Los pantalones de franela, sobre todo cuando hacía calor, eran causa de picores indeseables. Más elegante era el terno completo, aunque pudiera tener un bolsillo al otro lado del pecho, señal inequívoca que el saco había sido “volteado” y venía por herencia de un hermano mayor o del papá, que lo cedía al ver que su retoño necesitaba estar mejor presentado.

El terno completo servía para muchas cosas: asistir al entierro de algún pariente lejano, presentarse a una recitación pública en escenario, concurrir al matrimonio de un tío, o hasta para acompañar a la madrina del equipo del tercer curso, que aparece mohína –tal vez por la facha del acompañante- en alguna fotografía guardada por un amigo.

La franela, sin embargo, tuvo un momento de gloria durante los días de la escuela: llegó a ser parte de un “nuevo sistema de aprendizaje”, antes que existieran los proyectores llamados genéricamente infocus. Este nuevo proyecto consistía en la fabricación de un marco de madera que rodeaba y ajustaba un gran pedazo de tela roja: ¡había nacido el “franelógrafo"!

Este franelógrafo servía para que profesor y alumnos pudieran colocar toda clase de textos y fotografías, clavados con tachuelas, en un empeño de visualizar los temas de estudio. Allí estaban el mismo Simón Bolívar y su caballo blanco, el Escudo Nacional con un cóndor que movía la cabeza, dibujos de la Costa, la Sierra y el Oriente, una foto de la Catedral de Cuenca, todos rodeados de frases patrióticas que los niños repetían una y otra vez.

La técnica llegó al franelógrafo y el hábil profesor de sexto grado –el último de la escuela, en esa época- logró que las figuras pudieran aparecer y desaparecer con el simple uso de dos manivelas que hacían que la franela corriera hacia arriba y abajo. Cierto es que, por el movimiento, se soltaban los dibujos y volaban por los vientos de junio en el patio de la escuela, pero el aparato causaba sensación.

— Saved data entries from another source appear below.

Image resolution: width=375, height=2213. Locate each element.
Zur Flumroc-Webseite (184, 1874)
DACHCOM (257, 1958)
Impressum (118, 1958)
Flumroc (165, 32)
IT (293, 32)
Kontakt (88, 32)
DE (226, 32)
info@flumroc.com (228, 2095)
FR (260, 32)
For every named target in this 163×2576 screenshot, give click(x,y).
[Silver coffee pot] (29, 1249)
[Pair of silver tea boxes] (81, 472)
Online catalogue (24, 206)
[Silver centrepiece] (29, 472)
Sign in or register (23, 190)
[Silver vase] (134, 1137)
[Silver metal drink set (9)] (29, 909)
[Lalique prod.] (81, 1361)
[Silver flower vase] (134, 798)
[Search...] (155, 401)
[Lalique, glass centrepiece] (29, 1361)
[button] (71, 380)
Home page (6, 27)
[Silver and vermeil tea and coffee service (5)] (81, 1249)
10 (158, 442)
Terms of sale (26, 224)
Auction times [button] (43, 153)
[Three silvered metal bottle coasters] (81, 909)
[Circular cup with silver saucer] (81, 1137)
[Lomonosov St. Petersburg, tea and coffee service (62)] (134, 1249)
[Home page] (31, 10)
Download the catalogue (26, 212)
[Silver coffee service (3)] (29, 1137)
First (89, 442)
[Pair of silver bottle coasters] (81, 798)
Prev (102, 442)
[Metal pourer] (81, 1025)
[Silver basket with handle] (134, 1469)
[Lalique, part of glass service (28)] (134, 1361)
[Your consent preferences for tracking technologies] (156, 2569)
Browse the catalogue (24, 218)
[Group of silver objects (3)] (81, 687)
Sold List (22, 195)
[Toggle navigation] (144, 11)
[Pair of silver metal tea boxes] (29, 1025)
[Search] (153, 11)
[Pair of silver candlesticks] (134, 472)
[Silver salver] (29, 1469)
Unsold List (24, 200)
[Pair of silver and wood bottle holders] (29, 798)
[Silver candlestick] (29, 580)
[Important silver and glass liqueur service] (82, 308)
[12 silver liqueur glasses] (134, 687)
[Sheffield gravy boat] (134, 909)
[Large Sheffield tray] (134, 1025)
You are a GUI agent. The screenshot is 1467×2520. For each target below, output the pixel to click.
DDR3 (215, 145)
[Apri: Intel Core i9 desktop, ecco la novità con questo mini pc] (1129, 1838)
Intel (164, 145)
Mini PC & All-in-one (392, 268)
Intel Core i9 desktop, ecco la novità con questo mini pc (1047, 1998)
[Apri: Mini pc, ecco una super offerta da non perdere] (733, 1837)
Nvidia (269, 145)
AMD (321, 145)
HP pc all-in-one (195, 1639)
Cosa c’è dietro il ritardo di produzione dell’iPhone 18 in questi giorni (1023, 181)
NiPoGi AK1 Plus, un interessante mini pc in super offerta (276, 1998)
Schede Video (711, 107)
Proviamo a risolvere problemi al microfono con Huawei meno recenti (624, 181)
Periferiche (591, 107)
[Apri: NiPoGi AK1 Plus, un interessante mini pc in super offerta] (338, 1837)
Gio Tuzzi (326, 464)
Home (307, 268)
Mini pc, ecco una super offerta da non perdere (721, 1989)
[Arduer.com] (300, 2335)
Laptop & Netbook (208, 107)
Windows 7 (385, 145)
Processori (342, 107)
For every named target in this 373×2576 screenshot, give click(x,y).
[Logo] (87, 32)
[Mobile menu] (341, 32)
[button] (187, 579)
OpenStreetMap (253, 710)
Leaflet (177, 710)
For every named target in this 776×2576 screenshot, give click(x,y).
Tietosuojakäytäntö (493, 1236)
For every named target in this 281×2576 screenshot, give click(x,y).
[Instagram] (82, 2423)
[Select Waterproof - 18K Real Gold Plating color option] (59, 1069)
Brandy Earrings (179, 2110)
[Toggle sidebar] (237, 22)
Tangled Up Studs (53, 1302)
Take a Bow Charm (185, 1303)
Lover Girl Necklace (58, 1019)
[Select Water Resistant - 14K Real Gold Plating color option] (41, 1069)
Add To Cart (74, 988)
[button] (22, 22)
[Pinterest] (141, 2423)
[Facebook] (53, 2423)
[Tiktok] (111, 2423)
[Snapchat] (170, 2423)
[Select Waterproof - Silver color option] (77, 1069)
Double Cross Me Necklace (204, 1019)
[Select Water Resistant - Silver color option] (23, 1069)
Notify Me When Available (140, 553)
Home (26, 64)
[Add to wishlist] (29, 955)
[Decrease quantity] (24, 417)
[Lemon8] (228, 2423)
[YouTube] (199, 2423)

El franelógrafo necesitaba del trabajo manual de los alumnos –y, por ende de los papás- que cortaban, pegaban, dibujaban y pintaban las láminas de cartulina compradas donde Martiniano Pulla.  Se creaba una relación directa entre lo que se enseñaba y lo que se aprendía. Eso, que hoy los pedagogos llaman “promover y acompañar el aprendizaje”.